> _Document text_:

BEGIN

Beyoncé lit up the internet with a utopia of black empowerment. Come through Big Freedia, come through natural hair, come through Southern swag, come through black lives, and take your rightful seats on the throne of excellence!
Her new song "Formation" is a reminder that as black people, whether you are male, female, gay, straight, rich, or poor, we are enough. Black is powerful and black is beautiful in all forms. And while this song and video are true examples of black inclusion, there are moments throughout that are speaking specifically to black women.
Beyoncé has gotten our attention. She is standing there in all of her black girl magic and telling the world that her black is beautiful, her daughter’s black is beautiful, and every other black woman, your black is beautiful too. I’m so here for this black power rally, as I’m sure are all black women. But, unfortunately, this message often gets lost in our daily lives, especially in our romantic relationships.

END

> _Information provided_:
BEGIN

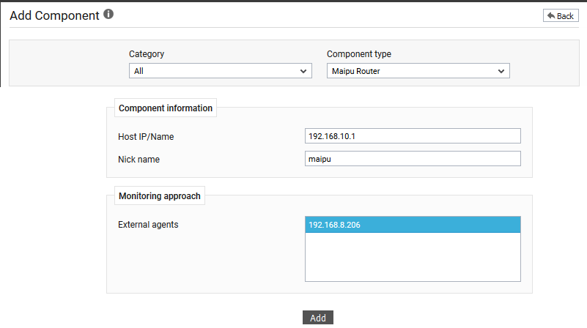Image resolution: width=587 pixels, height=328 pixels.
Task: Click the Category label text
Action: point(147,54)
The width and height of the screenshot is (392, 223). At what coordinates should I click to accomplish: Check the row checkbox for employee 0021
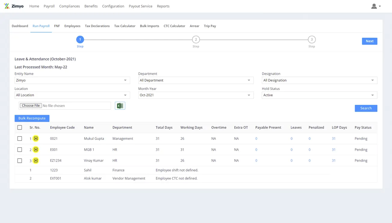20,138
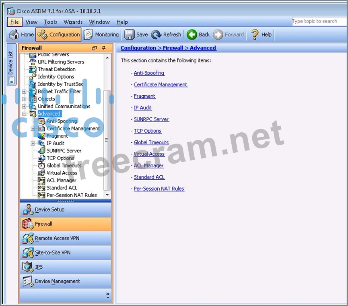Click the Home toolbar icon

(14, 35)
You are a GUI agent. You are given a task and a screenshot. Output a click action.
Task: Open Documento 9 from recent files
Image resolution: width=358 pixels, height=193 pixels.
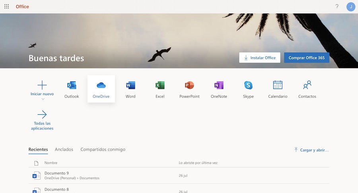coord(56,173)
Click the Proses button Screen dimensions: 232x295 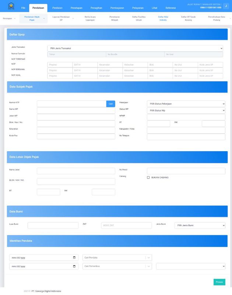[x=219, y=282]

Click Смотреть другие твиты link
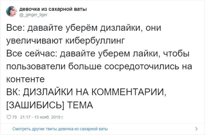point(60,129)
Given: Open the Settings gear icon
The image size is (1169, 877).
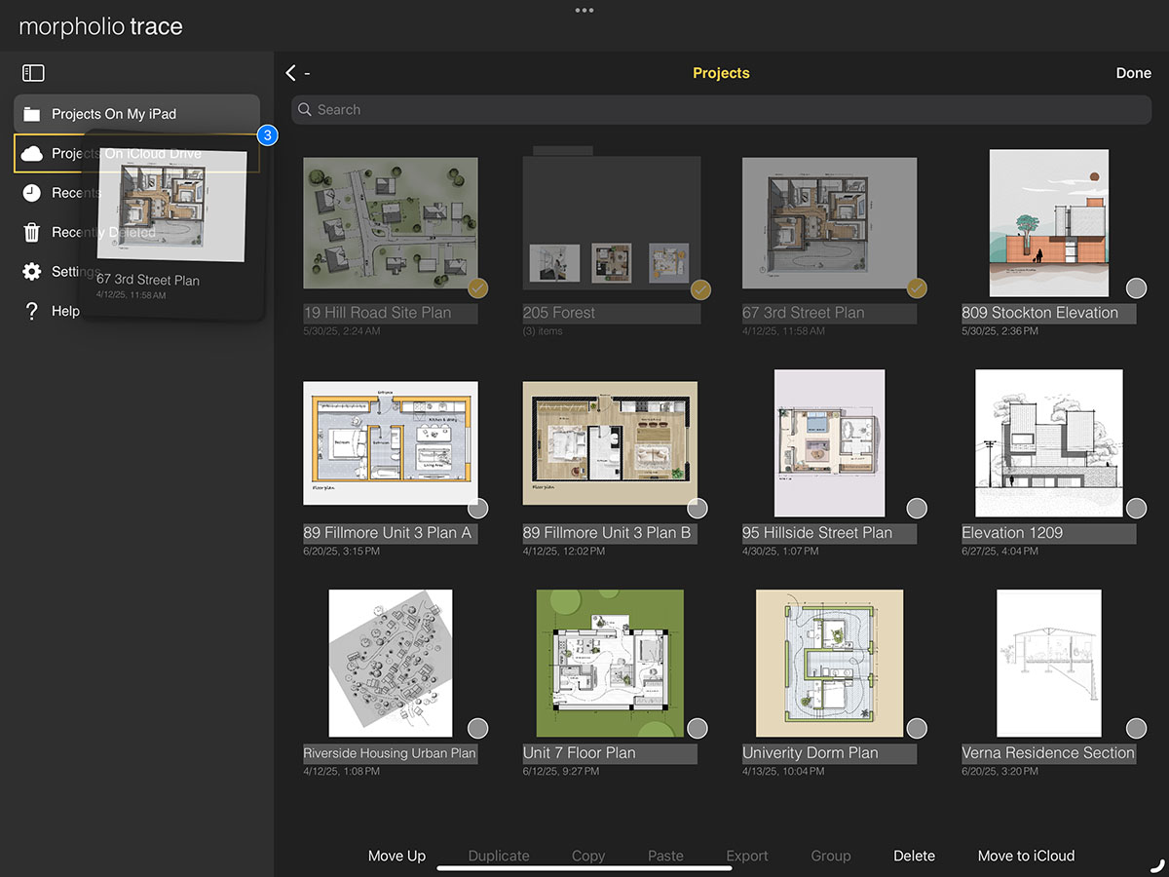Looking at the screenshot, I should coord(32,272).
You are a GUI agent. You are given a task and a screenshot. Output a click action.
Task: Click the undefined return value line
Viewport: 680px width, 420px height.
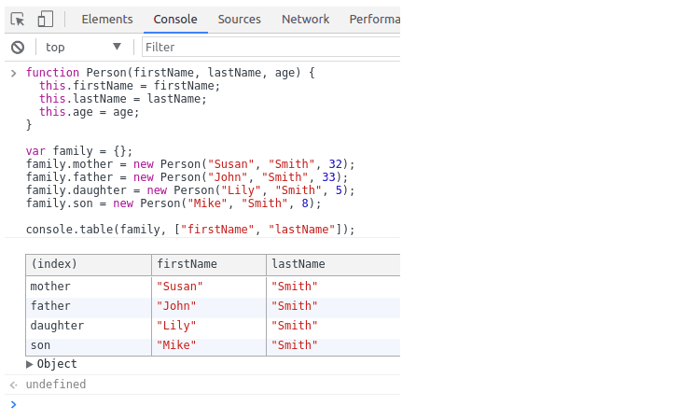[x=56, y=385]
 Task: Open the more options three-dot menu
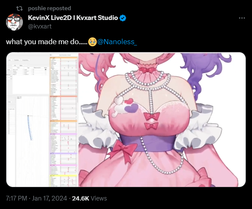tap(242, 18)
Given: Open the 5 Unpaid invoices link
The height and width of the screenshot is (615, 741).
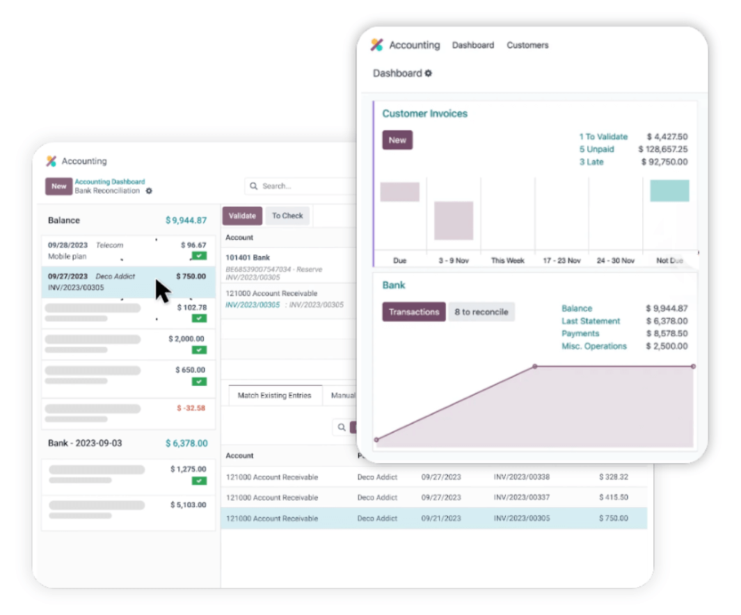Looking at the screenshot, I should coord(596,149).
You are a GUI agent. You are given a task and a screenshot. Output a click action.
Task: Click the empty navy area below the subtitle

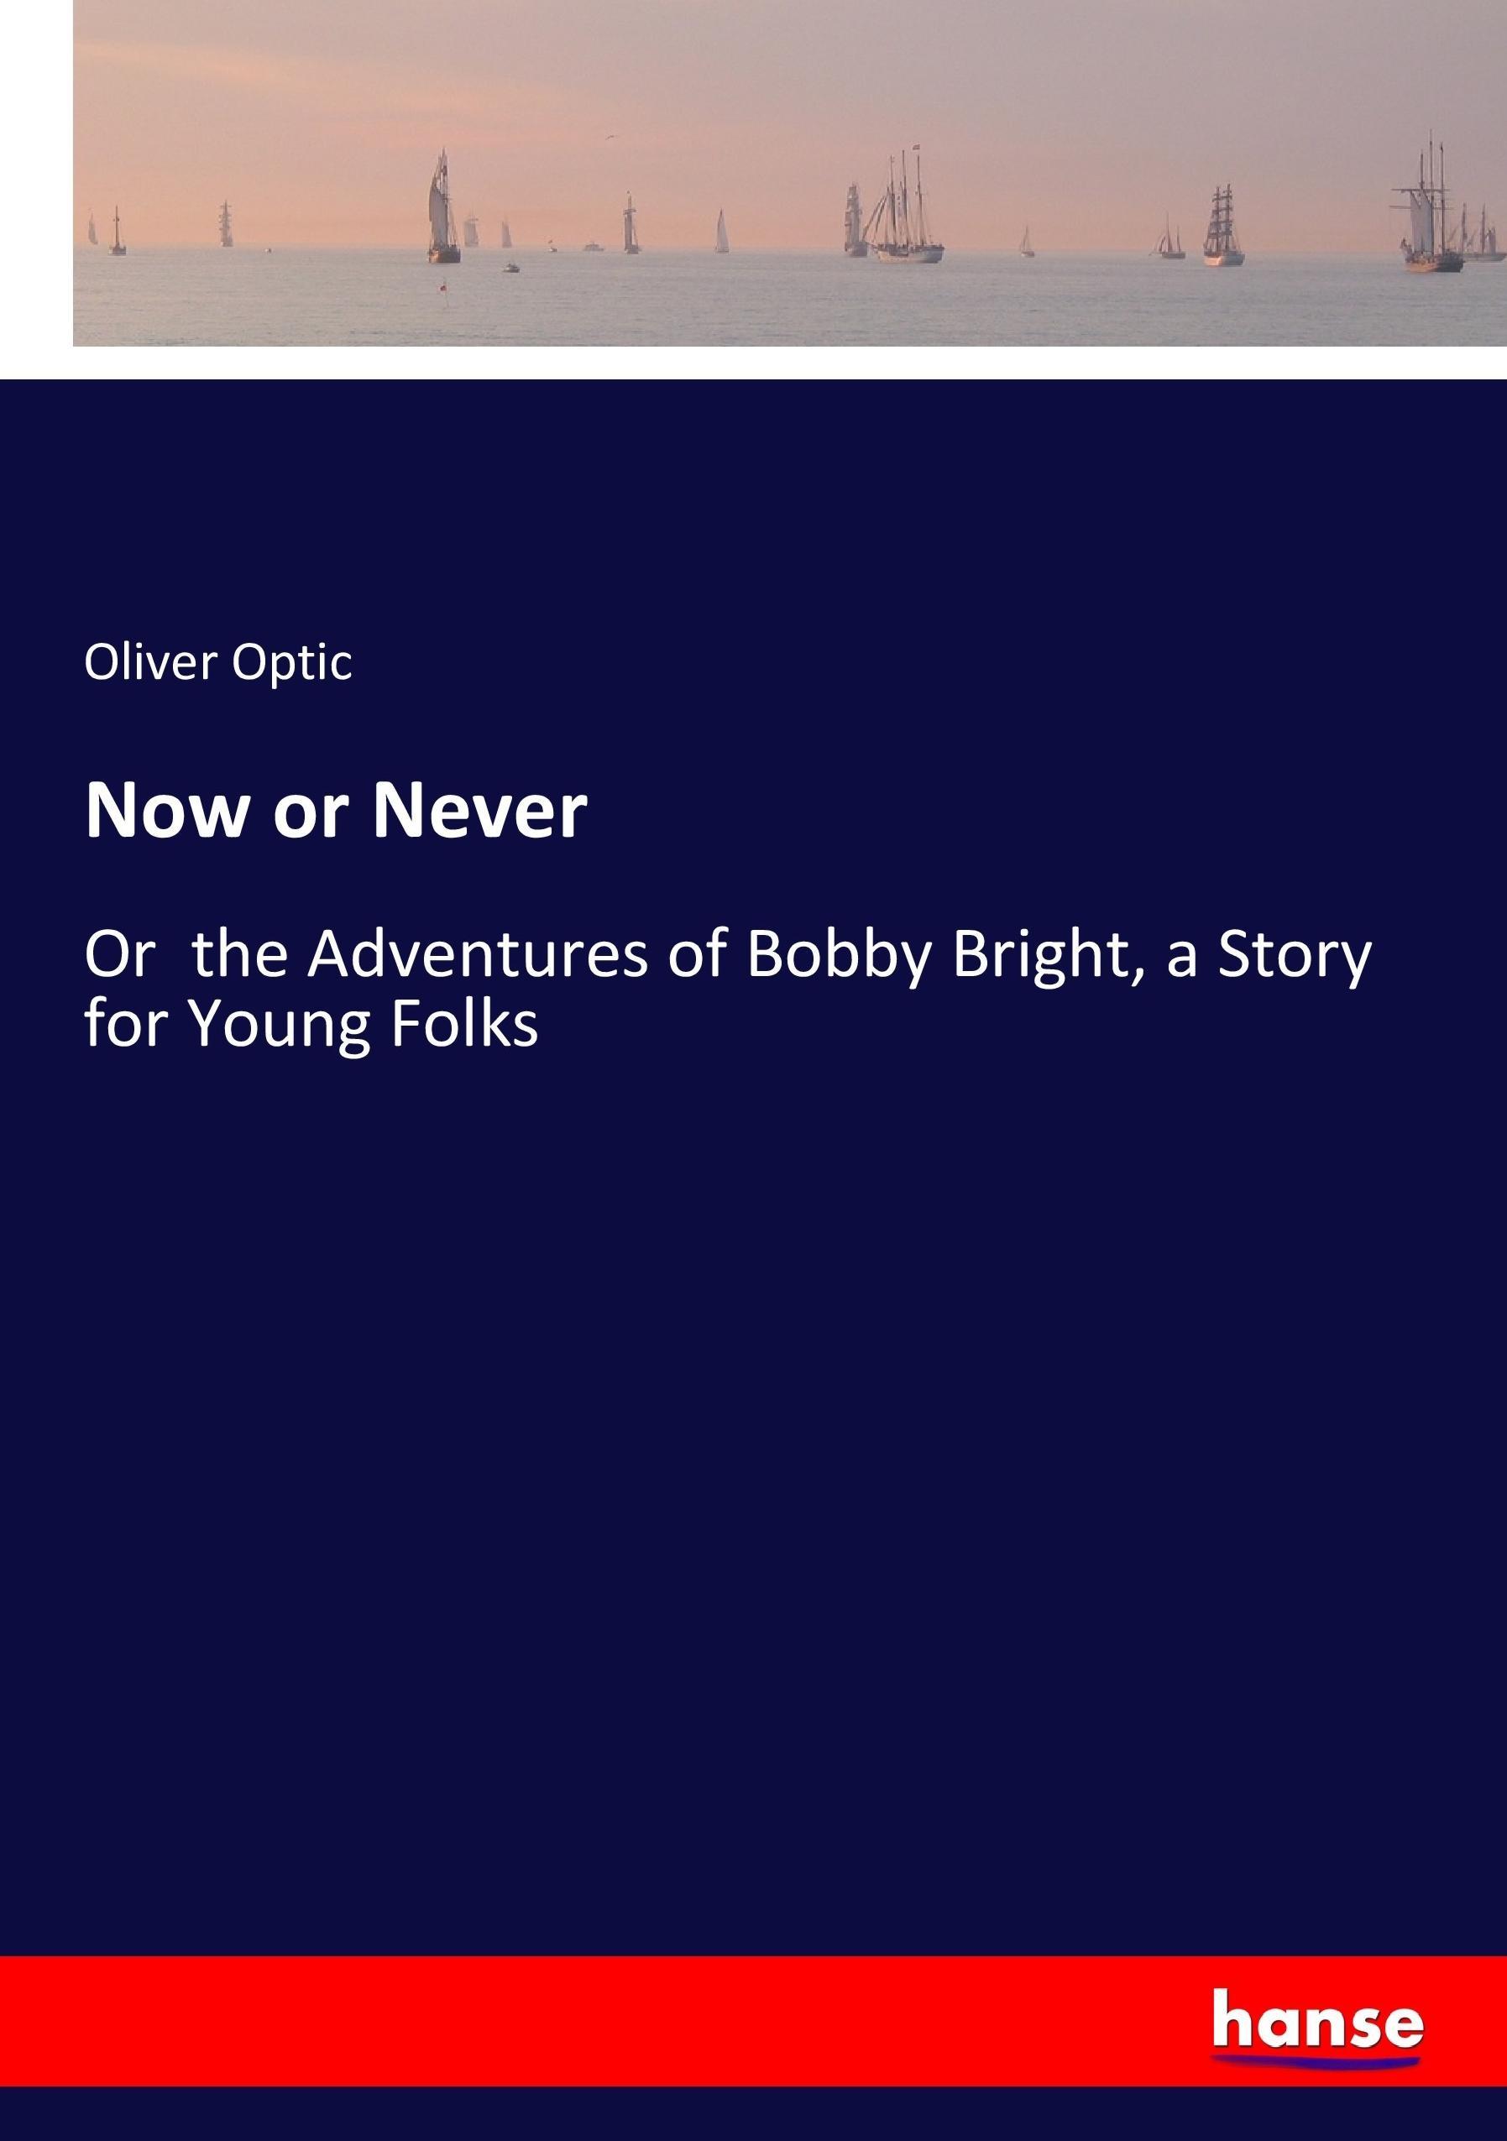coord(746,1492)
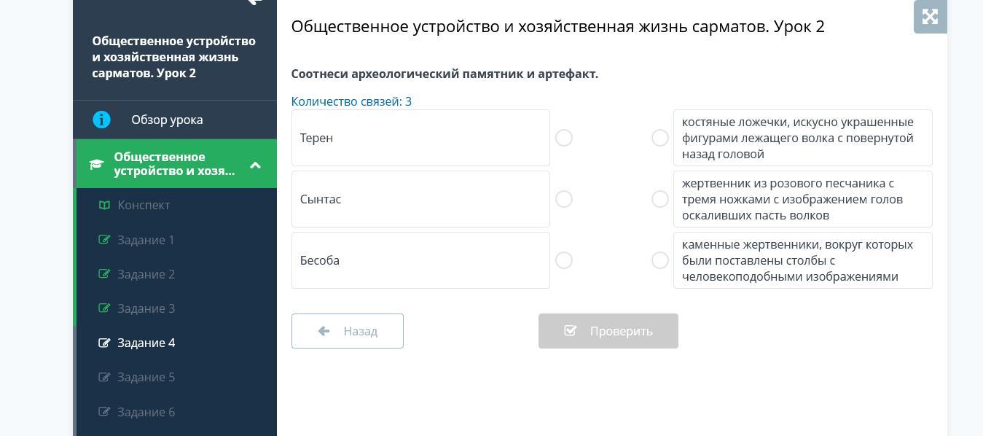Select the connector circle next to Терен

tap(563, 138)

END

> _Exercise set_:
A. In the text about Beyoncé's "Formation," where does the message that black women are beautiful often get lost?
B. Copy the text about Beyoncé's "Formation" word for word between "Beyoncé has gotten" and "our romantic relationships.", inclusive.

> _Answers provided_:
A. In daily lives, especially in romantic relationships.

B.
Beyoncé has gotten our attention. She is standing there in all of her black girl magic and telling the world that her black is beautiful, her daughter’s black is beautiful, and every other black woman, your black is beautiful too. I’m so here for this black power rally, as I’m sure are all black women. But, unfortunately, this message often gets lost in our daily lives, especially in our romantic relationships.